> _EXTRAIT ÉTUDIÉ_:
____________

Zoom sur sa seconde affectation à Bébedjia, devenue station du Cirad

En 1988, on retrouve Alain très entreprenant comme chef de station, lui imprimant un nouvel élan, avec élargissement des ressources financières, humaines, informatiques, dans une ambiance qu'on espérait rassérénée mais toujours incertaine. Au point que fin 1990 le président Hissène Habré est à son tour renversé par son lieutenant Idriss Déby. Dans ce tumulte, la soldatesque allait de nouveau faire irruption à la la station de Bébedjia à l’occasion de la fuite vers le sud des combattants du président déchu ; or, juste avant leur passage, Alain avait ravitaillé la station en numéraire, avec force liasses de francs CFA : il se hâta alors de cacher le magot chez lui dans la chasse d'eau des toilettes de sa case ; si bien que dans le coffre-fort de la station, les combattants ne trouvent qu'un maigre résidu, toutefois acceptable pour leurs poches, et demandent à voir le chef de station ; ils fouillent sa case partout, sauf dans la chasse d'eau, et repartent, faute de mieux, avec toutes ses chaussures en guise de butin. Mais quel soulagement quasi miraculeux, notamment pour honorer les salaires, acquittés avec gratitude par presque une centaine de salariés, temporaires et journaliers, et pour fournir les expatriés en liquidités. Il y eut cependant ordre d'évacuation mais Alain, pieds nus, et les collègues présents sur la station furent contraints de rester confinés sans bouger (le plan d'évacuation des autorités françaises n'ayant pu intégrer Bébedjia pourtant pourvue d'une piste d'atterrissage pour avions Transall), alors que ceux qui étaient en déplacement comme Rémi Fortier et Thibaud Martin furent évacués sur la France avec tous les ressortissants français de Moundou. Dans un élan solidaire et sécuritaire, les expatriés et leurs familles restés confinés sur la station se regroupèrent durant deux jours et une nuit dans une seule case, en l’occurrence celle d’Alain Renou. Et, face à un avenir incertain, ils décidèrent ce soir-là, pour donner corps à l’adage affirmant que « un bon tien vaut mieux que deux tu l’auras », de partager sur le champ, avec quelques semaines d’avance, les précieuses victuailles initialement prévues pour fêter dignement le passage à l’année 1991. Plus que jamais, la célèbre devise qui unissait ceux de Bébedjia « Rester calme et boire frais » restait de mise : quelle époque ! Devise à valeur pantropicale que Pierre Silvie se chargea de vulgariser sa carrière durant à travers l'Afrique et même outre-Atlantique !

____________

> _DONNÉES ENREGISTRÉES_:

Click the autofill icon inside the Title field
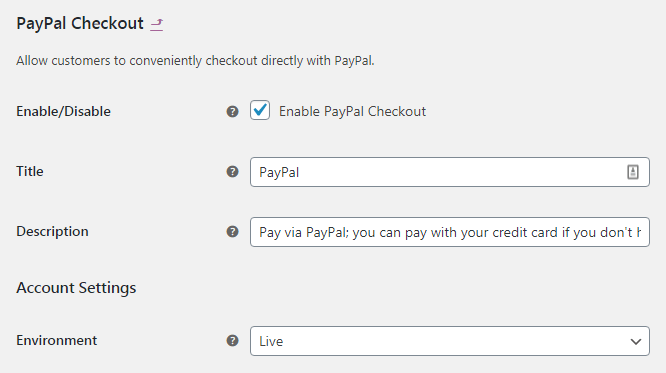 633,172
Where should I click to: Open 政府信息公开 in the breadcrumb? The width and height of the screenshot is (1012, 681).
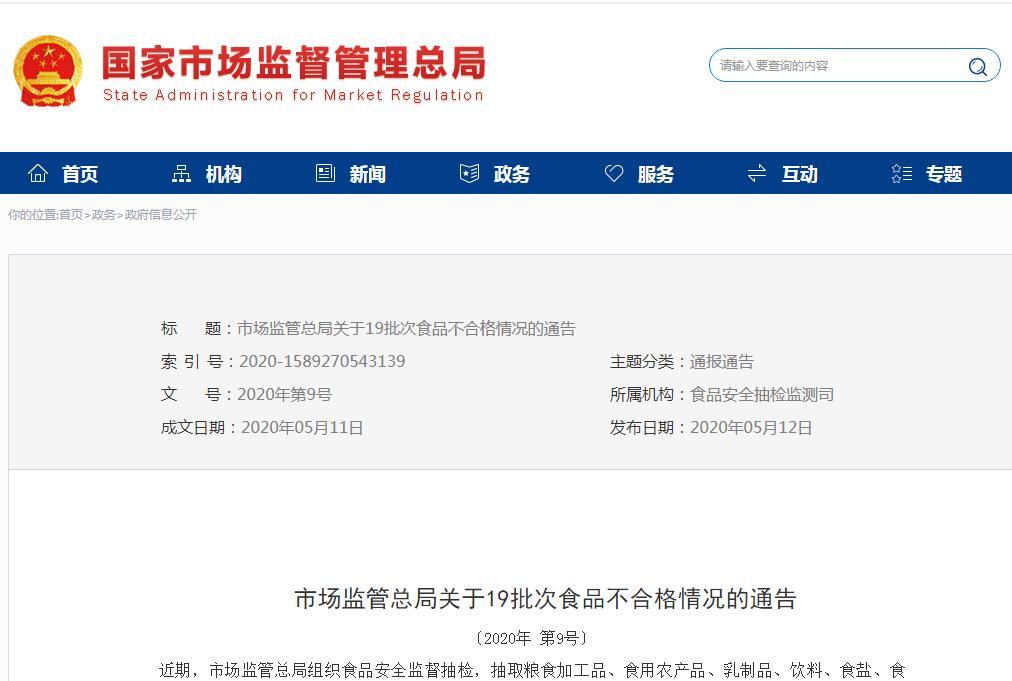(x=160, y=214)
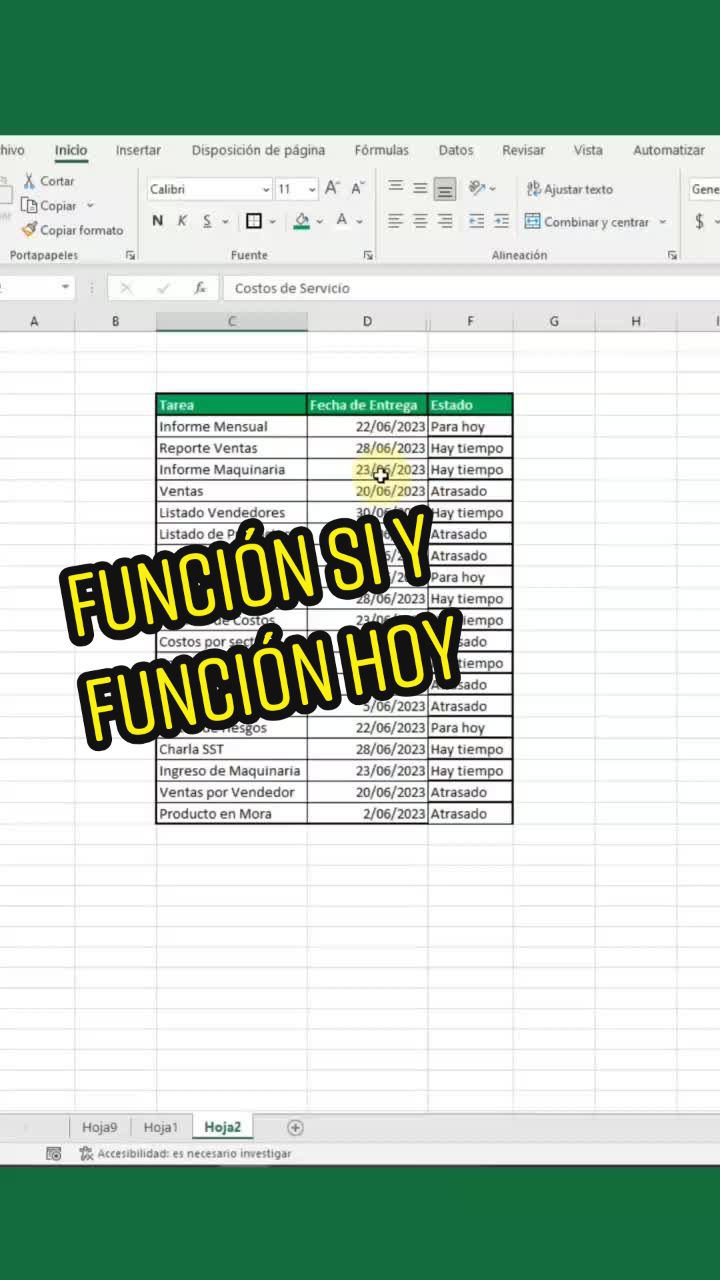Apply the green fill color bucket
Screen dimensions: 720x1280
point(302,221)
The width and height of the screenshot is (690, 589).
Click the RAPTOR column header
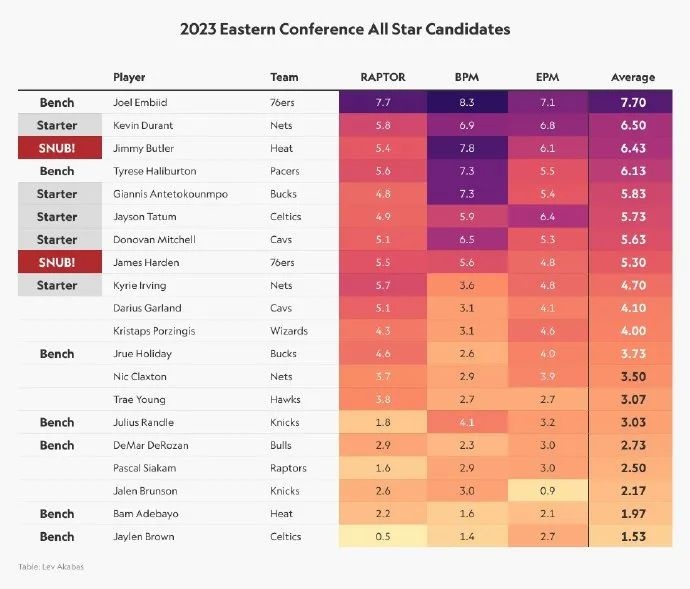pos(383,77)
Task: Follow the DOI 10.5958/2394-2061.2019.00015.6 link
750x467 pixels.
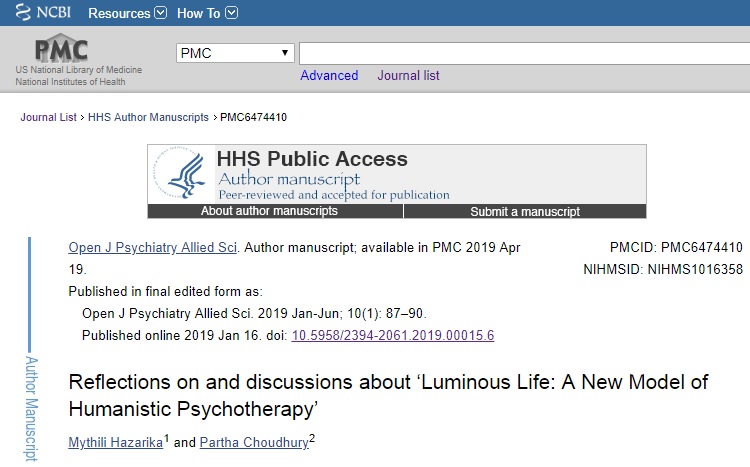Action: [392, 335]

____________

> _EXERCICES_:
1. D'après l'extrait sur la station de Bébedjia, où Alain cacha-t-il les liasses de francs CFA avant le passage des combattants ?
2. Poursuivez le récit sur la station de Bébedjia après sa dernière phrase.

> _CORRIGÉ_:
1. Dans la chasse d'eau des toilettes de sa case.

2.
Après le retour au calme, la première visite du nouvel ambassadeur de France fut pour Bébedjia ; lui et sa suite furent impressionnés par la qualité du repas qui leur fut servi dans le restaurant de la station, concocté par le chef de garage Joel Decaix et Jérémie, le plus fameux et dévoué des si bons cuisiniers de la station. Le restaurant acquit une réputation certaine, et suscita bien des réservations touristico-professionnelles pendant les périodes d'accalmie, y compris depuis N'Djamena via la piste d'atterrissage, façon Out of Africa. Hélas, une profonde dépression due à une déconvenue sentimentale hâta en 1993 le départ d'Alain du Tchad. Ce fut à l'initiative bienveillante de notre collègue entomologiste formé à Bébedjia par Alain, Thibaud Martin, qui fut ensuite promu chef de station.

Epilogue : Bébedjia après Renou

Une certaine insécurité persistait toujours en bruit de fond dans le pays, et la dévaluation du franc CFA de janvier 1994 dégrada durablement l'ambiance à la station en creusant les inégalités de niveau de vie entre personnels du Cirad, les grilles salariales étant établies en francs CFA pour la main d'œuvre subalterne locale et en francs français pour les chercheurs ou ingénieurs expatriés (+ chef de garage). Deux dramatiques affaires vinrent ensuite compliquer la situation jusqu'à son dénouement en 1998 avec la création de l'Itrad (Institut tchadien de recherche agronomique pour le développement).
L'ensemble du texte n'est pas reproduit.